» TEXTO FORNECIDO
===
As vistas do castelo, com a aldeia aos pés e o Tejo como pano de fundo, são realmente arrebatadoras e dão a conhecer um outro Alentejo, em que o casario branco se dissolve entre colinas verdes e altivas. Os olhos prendem-se facilmente no horizonte mas no interior das muralhas também vale a pena admirar a torre de menagem e a capela quinhentista de São Brás com o seu belo retábulo. Guerra e fé, lado a lado, sempre indissociáveis na história de Belver.

Sabores alentejanos, bolas de sabão e trilhos isolados

De regresso à Praça 5 de Outubro vale a pena visitar a Igreja Matriz, fundada no século XVI, e deambular um pouco pelas ruas estreitas e tranquilas da aldeia. Caminhando no sentido do rio há de encontrar o miradouro do Outeirinho, com vistas semelhantes às do alto do castelo mas mais próximas do Tejo. Não muito longe (na estrada nacional, sentido da ponte) fica um dos mais afamados restaurantes do concelho, o Sabores de Guidintesta, inspirado no nome que a região entre o Zêzere e o Tejo tinha no início da nacionalidade. Quanto à carta, privilegia as especialidades alentejanas, como as migas e açordas, o ensopado de borrego ou as plumas de porco preto.
===
» TAREFA ATRIBUÍDA 1
No texto sobre Belver, em que século foi fundada a Igreja Matriz?
» TAREFA ATRIBUÍDA 2
Copie do texto sobre Belver o trecho que começa nas palavras "De regresso à" e termina após "de porco preto.".
===
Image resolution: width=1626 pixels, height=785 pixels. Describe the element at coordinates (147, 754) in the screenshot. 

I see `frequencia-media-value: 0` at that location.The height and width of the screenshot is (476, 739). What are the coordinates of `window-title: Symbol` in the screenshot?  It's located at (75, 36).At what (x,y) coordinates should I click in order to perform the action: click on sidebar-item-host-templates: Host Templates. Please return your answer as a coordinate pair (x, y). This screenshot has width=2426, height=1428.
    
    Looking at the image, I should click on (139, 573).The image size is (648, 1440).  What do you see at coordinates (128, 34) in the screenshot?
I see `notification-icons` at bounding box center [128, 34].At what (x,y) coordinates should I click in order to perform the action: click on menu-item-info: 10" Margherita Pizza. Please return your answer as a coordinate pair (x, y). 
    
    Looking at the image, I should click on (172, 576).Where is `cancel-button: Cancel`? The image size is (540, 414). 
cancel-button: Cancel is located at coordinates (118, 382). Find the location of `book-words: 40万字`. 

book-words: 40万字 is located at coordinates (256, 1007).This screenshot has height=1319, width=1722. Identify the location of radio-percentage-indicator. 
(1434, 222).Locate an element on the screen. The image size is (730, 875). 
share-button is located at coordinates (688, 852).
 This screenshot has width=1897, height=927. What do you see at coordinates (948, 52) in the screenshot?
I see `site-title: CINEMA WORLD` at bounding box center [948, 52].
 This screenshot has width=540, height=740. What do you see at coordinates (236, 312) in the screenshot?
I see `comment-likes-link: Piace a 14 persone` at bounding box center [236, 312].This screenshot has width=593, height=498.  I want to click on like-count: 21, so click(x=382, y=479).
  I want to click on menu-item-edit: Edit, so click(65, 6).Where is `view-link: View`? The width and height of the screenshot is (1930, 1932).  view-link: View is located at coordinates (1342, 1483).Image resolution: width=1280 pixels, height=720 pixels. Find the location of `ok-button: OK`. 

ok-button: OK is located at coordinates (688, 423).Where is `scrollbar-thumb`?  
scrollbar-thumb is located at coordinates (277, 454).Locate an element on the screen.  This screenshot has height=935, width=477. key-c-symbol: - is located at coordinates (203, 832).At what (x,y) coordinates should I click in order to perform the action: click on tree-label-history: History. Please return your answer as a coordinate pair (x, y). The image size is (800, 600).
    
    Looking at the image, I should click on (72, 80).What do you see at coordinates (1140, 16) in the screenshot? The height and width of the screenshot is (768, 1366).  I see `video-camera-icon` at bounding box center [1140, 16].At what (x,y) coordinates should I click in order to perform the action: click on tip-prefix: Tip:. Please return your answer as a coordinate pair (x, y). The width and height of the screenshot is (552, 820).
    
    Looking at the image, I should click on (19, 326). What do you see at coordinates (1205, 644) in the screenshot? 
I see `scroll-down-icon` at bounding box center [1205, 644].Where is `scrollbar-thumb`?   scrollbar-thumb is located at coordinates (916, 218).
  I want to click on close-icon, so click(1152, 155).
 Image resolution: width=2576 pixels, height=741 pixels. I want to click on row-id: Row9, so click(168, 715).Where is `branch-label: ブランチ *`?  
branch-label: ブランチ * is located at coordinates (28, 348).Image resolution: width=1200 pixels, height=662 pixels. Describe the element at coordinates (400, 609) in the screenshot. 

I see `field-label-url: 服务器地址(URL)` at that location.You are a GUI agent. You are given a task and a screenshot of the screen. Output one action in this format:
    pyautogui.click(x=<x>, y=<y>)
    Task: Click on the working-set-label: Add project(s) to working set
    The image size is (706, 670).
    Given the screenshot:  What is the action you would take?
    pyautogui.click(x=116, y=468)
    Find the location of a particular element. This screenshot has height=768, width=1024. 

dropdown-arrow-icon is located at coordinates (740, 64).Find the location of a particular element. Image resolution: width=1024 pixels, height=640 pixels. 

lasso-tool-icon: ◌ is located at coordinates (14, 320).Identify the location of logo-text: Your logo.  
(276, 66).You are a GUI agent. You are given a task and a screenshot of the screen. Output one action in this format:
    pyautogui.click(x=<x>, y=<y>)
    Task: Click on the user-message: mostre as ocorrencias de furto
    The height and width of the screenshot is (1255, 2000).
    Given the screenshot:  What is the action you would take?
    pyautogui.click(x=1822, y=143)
===
» SOLUÇÃO DA TAREFA 1
No século XVI.

» SOLUÇÃO DA TAREFA 2
De regresso à Praça 5 de Outubro vale a pena visitar a Igreja Matriz, fundada no século XVI, e deambular um pouco pelas ruas estreitas e tranquilas da aldeia. Caminhando no sentido do rio há de encontrar o miradouro do Outeirinho, com vistas semelhantes às do alto do castelo mas mais próximas do Tejo. Não muito longe (na estrada nacional, sentido da ponte) fica um dos mais afamados restaurantes do concelho, o Sabores de Guidintesta, inspirado no nome que a região entre o Zêzere e o Tejo tinha no início da nacionalidade. Quanto à carta, privilegia as especialidades alentejanas, como as migas e açordas, o ensopado de borrego ou as plumas de porco preto.